• What you should do:
Look for the line containing "This screenshot has height=652, width=1217." in the listing below. Retype that line and every subsequent line through the last one, and only those.

• Source material:
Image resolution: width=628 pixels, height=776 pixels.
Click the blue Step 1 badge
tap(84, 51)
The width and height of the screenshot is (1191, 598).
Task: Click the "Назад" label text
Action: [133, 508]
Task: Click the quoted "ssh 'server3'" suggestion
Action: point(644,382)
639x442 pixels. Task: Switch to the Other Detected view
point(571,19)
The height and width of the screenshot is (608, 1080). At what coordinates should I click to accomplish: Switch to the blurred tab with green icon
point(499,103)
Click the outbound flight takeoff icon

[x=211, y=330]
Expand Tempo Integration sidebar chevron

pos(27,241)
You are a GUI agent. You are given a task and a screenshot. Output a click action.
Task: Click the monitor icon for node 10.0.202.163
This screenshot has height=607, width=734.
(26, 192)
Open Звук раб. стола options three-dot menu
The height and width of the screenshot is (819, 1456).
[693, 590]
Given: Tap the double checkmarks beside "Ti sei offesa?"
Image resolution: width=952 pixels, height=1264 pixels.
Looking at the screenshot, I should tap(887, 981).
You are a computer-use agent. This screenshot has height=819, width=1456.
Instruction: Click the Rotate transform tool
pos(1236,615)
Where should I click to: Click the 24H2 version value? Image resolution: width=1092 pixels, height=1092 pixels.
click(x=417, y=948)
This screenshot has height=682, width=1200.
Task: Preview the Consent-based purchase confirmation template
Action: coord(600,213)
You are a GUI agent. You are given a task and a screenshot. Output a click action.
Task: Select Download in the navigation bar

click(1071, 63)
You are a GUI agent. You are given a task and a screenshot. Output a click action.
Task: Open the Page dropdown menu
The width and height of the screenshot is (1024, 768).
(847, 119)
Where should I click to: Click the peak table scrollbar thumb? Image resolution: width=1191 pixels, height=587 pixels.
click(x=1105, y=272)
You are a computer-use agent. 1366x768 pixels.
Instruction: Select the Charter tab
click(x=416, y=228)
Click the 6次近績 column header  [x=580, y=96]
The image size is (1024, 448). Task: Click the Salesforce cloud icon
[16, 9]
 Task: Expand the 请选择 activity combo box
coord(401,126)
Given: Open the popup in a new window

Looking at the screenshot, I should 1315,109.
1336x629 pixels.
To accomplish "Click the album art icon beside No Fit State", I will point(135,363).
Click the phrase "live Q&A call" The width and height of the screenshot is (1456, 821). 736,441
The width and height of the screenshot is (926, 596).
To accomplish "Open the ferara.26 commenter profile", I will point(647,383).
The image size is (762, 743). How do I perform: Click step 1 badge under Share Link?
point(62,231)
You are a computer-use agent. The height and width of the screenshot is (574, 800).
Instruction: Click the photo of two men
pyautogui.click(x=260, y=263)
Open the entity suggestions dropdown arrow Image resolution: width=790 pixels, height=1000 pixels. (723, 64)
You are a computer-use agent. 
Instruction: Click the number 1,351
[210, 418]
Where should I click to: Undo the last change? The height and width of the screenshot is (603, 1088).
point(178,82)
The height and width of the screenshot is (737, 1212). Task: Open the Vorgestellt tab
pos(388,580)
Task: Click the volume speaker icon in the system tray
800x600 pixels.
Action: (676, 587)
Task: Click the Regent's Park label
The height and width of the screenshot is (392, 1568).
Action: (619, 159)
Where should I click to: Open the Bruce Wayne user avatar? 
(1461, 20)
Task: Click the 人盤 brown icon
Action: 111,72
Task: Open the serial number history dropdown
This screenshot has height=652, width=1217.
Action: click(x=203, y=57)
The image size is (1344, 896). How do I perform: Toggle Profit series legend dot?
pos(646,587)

• Your solution:
This screenshot has height=652, width=1217.
Action: click(x=203, y=57)
The image size is (1344, 896). How do I perform: Toggle Profit series legend dot?
pos(646,587)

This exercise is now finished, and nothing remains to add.